Problem to work on
Transcribe exactly the lines from the one holding "Bangladesh (112, 1273)" to the end of the data below, including both of those lines and no others.

Data provided

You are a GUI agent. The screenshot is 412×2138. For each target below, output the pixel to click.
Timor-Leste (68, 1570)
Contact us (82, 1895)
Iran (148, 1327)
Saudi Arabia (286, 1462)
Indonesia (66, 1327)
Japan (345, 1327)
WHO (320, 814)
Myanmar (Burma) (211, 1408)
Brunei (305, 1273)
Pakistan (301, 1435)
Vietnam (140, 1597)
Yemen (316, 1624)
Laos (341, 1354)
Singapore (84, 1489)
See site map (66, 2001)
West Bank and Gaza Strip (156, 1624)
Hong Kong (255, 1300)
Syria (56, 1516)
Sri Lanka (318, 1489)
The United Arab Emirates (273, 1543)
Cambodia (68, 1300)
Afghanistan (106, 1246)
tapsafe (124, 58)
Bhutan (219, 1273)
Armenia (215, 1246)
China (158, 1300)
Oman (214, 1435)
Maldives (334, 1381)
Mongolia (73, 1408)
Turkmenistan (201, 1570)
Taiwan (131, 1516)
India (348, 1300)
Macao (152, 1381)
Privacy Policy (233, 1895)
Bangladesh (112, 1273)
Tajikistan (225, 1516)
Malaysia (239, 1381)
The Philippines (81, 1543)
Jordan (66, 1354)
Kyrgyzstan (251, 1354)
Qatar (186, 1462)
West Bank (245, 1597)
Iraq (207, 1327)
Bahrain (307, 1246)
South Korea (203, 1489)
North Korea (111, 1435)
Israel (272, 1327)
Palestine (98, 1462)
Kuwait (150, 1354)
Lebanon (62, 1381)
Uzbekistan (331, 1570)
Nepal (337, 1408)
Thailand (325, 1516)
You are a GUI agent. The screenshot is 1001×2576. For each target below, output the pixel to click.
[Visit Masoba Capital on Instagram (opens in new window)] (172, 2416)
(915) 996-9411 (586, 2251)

Task solution
Bangladesh (112, 1273)
Tajikistan (225, 1516)
Malaysia (239, 1381)
The Philippines (81, 1543)
Jordan (66, 1354)
Kyrgyzstan (251, 1354)
Qatar (186, 1462)
West Bank (245, 1597)
Iraq (207, 1327)
Bahrain (307, 1246)
South Korea (203, 1489)
North Korea (111, 1435)
Israel (272, 1327)
Palestine (98, 1462)
Kuwait (150, 1354)
Lebanon (62, 1381)
Uzbekistan (331, 1570)
Nepal (337, 1408)
Thailand (325, 1516)
You are a GUI agent. The screenshot is 1001×2576. For each target below, output the pixel to click.
[Visit Masoba Capital on Instagram (opens in new window)] (172, 2416)
(915) 996-9411 (586, 2251)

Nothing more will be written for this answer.